La pronuncia della Corte stabilisce un importante punto fermo: stante la disponibilità del diritto interno dei singoli Stati di prevedere o non prevedere il matrimonio o altro tipo di istituto equivalente tra persone dello stesso sesso, lo Stato di origine non può rifiutare la trascrizione del matrimonio contratto in altro Stato membro, a meno che l’ordinamento interno non sia dotato di strumenti che garantiscano comunque l’unione tra quelle due persone.
Vale la pena di ricordare che – al netto delle recenti elezioni che hanno in parte modificato l’assetto politico del Paese – la Polonia è stata nell’ultimo decennio uno dei Paesi capofila, assieme all’Ungheria, dell’ondata di estrema destra che ha travolto il nostro Continente e che ha poi fatto numerosi adepti, non solo nell’area dell’ex Patto di Varsavia ma anche nel nostro e in altri Paesi.

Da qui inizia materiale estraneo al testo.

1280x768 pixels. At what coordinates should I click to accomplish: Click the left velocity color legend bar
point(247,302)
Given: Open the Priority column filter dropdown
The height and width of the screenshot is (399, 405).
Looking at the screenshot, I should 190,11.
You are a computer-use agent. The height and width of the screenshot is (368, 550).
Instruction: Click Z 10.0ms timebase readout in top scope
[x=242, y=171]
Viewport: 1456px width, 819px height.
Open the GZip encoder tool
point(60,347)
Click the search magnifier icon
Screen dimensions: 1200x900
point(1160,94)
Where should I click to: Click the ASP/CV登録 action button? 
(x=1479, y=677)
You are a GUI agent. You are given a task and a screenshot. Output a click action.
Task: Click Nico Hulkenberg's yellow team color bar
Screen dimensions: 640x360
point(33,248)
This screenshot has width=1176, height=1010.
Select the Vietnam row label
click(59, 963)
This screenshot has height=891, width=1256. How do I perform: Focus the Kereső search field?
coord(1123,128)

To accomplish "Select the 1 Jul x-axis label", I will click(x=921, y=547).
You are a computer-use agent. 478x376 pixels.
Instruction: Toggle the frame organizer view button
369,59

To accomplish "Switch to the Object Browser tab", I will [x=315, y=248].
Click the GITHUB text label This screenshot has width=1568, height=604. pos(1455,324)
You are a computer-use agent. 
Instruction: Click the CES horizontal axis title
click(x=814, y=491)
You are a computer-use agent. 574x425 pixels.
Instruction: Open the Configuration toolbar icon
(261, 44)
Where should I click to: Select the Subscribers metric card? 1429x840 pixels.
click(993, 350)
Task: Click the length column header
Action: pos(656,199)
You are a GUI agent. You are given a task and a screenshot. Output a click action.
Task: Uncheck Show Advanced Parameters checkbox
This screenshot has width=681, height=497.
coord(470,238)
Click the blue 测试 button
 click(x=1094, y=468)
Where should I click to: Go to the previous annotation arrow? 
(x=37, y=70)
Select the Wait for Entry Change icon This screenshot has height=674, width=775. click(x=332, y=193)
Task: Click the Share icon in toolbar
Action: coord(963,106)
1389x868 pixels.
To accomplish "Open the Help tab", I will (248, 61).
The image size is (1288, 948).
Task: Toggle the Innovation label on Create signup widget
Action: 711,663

Va da sé dunque che il diritto interno polacco non consente nessun tipo di unione tra persone dello stesso sesso e pertanto la trascrizione si impone.
La Corte europea fa appello, nella sua decisione, a due principi fondanti del diritto europeo, quello della tutela della vita familiare e quello della libertà di movimento all’interno dell’Unione, princìpi che non sarebbero garantiti se all’atto dello spostamento si perdesse, come in questo caso, lo status matrimoniale.
Questa decisione non implica l’introduzione del matrimonio egualitario in Polonia (perché questo attiene appunto alla libera decisione di ciascuno Stato membro) né è direttamente efficace in Polonia ma il giudice che ha presentato la domanda vi si dovrà attenere nella sua decisione, quella sì, valida nel diritto interno. E la pronuncia si applicherà tout-court anche a tutti i casi analoghi già emersi o che emergeranno nel futuro.
In un tempo di diritti negati e di feroce attacco a quelli esistenti, è giusto salutare con estremo favore una pronuncia che, oltre a tutelare princìpi fondamentali dell’Unione, apre uno spiraglio di speranza anche per chi provenga da Paesi dell’Unione caratterizzati da un forte integralismo come tutti quelli in cui l’estrema destra è arrivata al governo.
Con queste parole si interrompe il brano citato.